Nach dem Januaraufstand von 1863 in Polen und Litauen intensivierte die Regierung des russischen Reiches ihre Bestrebungen, den Einfluss des polnischen Katholizismus in Litauen zurückzudrängen und das Land zu russifizieren.

Im Sommer 1863 erließ der Zar "Zwischenzeitliche Regeln für die staatlichen Grundschulen des Nordwestlichen Krais", einer Region, die wesentliche Teile des heutigen Litauens und von Belarus umfasste. 1864 ordnete der Generalgouverneur des Generalgouvernements Vilnius, Graf Michail Murawjow an, dass die Grundschulbücher in kyrillischer Schrift gedruckt werden mussten. Sein Nachfolger Konstantin von Kaufmann verbot den Druck litauischer Bücher in lateinischen Lettern 1865 ganz.

1866 sprach der Zar ein Verbot aus, litauische Druckwerke herzustellen oder einzuführen. Obwohl diese mündliche Anordnung de iure keine bindende Wirkung hatte, wurde sie de facto bis 1904 befolgt. Während dieser Zeit erschienen etwa 55 Bücher in Graschdanka, also mit kyrillischen Buchstaben geschriebenem Litauisch.

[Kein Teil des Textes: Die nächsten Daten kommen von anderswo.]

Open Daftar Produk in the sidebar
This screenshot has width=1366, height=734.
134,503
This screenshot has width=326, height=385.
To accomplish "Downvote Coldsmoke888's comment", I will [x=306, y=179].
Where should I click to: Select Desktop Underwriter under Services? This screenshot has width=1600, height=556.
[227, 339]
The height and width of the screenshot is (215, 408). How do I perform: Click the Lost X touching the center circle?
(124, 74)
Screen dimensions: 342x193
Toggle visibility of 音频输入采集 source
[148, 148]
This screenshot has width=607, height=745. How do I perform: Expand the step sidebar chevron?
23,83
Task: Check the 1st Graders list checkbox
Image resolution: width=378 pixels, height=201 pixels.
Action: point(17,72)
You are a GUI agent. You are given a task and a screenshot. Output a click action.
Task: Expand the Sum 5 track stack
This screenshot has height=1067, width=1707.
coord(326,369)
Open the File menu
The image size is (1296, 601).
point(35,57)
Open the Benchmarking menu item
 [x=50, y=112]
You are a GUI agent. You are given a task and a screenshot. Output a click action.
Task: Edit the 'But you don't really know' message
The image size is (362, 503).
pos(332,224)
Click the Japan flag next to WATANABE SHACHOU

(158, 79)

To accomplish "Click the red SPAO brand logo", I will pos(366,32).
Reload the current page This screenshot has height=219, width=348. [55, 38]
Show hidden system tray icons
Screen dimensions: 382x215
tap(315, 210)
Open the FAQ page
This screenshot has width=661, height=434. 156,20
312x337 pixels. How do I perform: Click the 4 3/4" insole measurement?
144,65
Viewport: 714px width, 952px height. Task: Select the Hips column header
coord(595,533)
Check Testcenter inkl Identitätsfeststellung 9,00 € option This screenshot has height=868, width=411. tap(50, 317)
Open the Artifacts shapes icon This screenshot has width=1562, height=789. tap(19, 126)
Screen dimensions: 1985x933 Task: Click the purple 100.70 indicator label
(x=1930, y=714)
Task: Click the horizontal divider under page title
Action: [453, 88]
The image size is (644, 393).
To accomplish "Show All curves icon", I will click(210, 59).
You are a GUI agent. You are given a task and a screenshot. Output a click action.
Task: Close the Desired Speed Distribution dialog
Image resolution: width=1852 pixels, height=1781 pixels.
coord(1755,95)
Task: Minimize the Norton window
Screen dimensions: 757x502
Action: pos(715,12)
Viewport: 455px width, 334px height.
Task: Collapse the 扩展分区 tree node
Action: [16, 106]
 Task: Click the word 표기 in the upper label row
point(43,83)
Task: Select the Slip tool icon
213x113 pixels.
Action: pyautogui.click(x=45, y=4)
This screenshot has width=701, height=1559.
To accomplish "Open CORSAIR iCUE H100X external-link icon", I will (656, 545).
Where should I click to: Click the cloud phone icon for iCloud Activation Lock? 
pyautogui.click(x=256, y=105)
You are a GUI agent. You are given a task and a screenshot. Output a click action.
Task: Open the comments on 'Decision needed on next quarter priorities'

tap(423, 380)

Während dieser Zeit entstanden aber auch litauische Druckereien im benachbarten Ostpreußen, wo eine bedeutende litauischsprechende Minderheit im sogenannten Kleinlitauen (in etwa der damalige Regierungsbezirk Gumbinnen einschließlich des Kreises Memel) lebte. Diese druckten Bücher, Zeitungen und Zeitschriften in litauischer Sprache, um sie danach nach Litauen schmuggeln zu lassen. Diese Aufgabe übernahmen die Knygnešiai, obwohl ihnen, nahm man sie gefangen, Geldstrafen, Verbannung und das Exil, auch nach Sibirien drohten. Einige von ihnen wurden beim Grenzübertritt erschossen.

Organisierter Schmuggel

1867 organisierte Motiejus Valančius, der Bischof von Samogitien als erster in größerem Stil den Druck im Ausland und die illegale Weiterverbreitung der Schriften. Seine Aktivitäten wurden 1870 mit der Hilfe der preußischen Behörden aufgedeckt. Fünf Pfarrer und zwei Bücherträger wurden in abgelegene Gebiete Russlands verbannt. Dies hielt aber andere Knygnešiai nicht vom Weitermachen ab. Sie wurden zu einem Symbol des Widerstandes gegen die Russifizierungs-Politik der Behörden. Während der letzten Jahre des Publikationsverbotes wurden schätzungsweise 30.000 bis 40.000 Bücher jährlich geschmuggelt, ein Drittel von ihnen fiel den Behörden in die Hände und wurde beschlagnahmt. Langsam setzte sich die Erkenntnis durch, dass das Verbot ein Fehlschlag war. Um die Bevölkerung des Landes angesichts des Russisch-Japanischen Krieges hinter sich zu wissen, wurde 1904 unter anderem das litauische Presseverbot aufgehoben.

Bedeutung

Diese Episode der nationalen Geschichte wurde während der sowjetischen Zeit unterdrückt. Erst nach der Wiederherstellung der Unabhängigkeit konnte der Knygnešiai in Museen, Denkmälern und Straßenbenennungen gedacht werden. In Kaunas wurde eine Statue zu Ehren des unbekannten Bücherträgers aufgestellt.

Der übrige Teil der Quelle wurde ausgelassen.